There are four (4) main membership groups in the organization (Rural Doctors Research Team, Rural Doctors Clinical Review Team, Rural Doctors Humanitarian Community and Rural Doctors Volunteer Network), with different objectives and activities but all working to support our programs and humanitarian interventions. This groups are open to the public. All members, staff and volunteers adhere to the following principles:

Gender Inclusivity

Gender does not influence our decision on recruitment of staff, members or volunteers. In project planning and implementation we take into consideration the importance of involving both gender at the level of the community for greater impact.
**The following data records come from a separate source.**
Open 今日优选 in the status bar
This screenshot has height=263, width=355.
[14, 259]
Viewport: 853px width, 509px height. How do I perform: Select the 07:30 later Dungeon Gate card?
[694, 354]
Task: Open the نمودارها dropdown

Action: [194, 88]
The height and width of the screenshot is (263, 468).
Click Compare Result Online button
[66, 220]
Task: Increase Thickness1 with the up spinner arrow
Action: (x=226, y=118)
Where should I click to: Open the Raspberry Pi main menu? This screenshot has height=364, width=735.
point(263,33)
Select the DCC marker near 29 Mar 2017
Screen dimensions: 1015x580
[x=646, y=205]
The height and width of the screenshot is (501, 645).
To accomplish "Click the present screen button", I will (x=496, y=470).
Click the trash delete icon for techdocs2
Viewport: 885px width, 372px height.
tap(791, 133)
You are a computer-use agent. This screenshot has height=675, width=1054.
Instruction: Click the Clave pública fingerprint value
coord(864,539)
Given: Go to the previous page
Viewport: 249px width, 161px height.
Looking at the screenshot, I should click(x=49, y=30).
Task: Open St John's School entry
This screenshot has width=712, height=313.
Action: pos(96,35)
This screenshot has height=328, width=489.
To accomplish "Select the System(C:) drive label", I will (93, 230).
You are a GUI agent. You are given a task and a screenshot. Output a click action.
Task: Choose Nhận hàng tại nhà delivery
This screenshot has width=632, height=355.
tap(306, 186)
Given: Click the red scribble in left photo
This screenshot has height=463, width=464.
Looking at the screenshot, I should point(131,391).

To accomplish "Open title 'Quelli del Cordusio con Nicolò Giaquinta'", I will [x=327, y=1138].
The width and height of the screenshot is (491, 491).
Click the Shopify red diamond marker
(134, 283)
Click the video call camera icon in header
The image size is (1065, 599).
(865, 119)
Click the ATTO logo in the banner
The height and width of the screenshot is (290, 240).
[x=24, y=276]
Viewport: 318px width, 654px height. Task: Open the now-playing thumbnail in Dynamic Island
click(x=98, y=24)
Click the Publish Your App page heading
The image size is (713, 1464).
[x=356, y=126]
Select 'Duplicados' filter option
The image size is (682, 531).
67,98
Impartiality and Neutrality

Rural Doctors only offers help to persons based on assessed needs not who they are. We do not discriminate on bases of sexuality, gender, race, nationality, identity, religious beliefs or political opinion. In the face of crisis we do not take sides.

Accountability

Rural Doctors is committed to offer best possible community base activities and lifesaving healthcare in the field and take responsibility for accounting for our actions to patients and donors.

Medical Ethics

Our activities are carried out with full respect of the rules of medical ethics.

Humanity

All humankind shall be treated humanely and equally in all circumstances by saving lives and alleviating suffering, while ensuring respect for the individual.

Independence

Our decision to offer assistance is based on an independent assessment not due to external influence.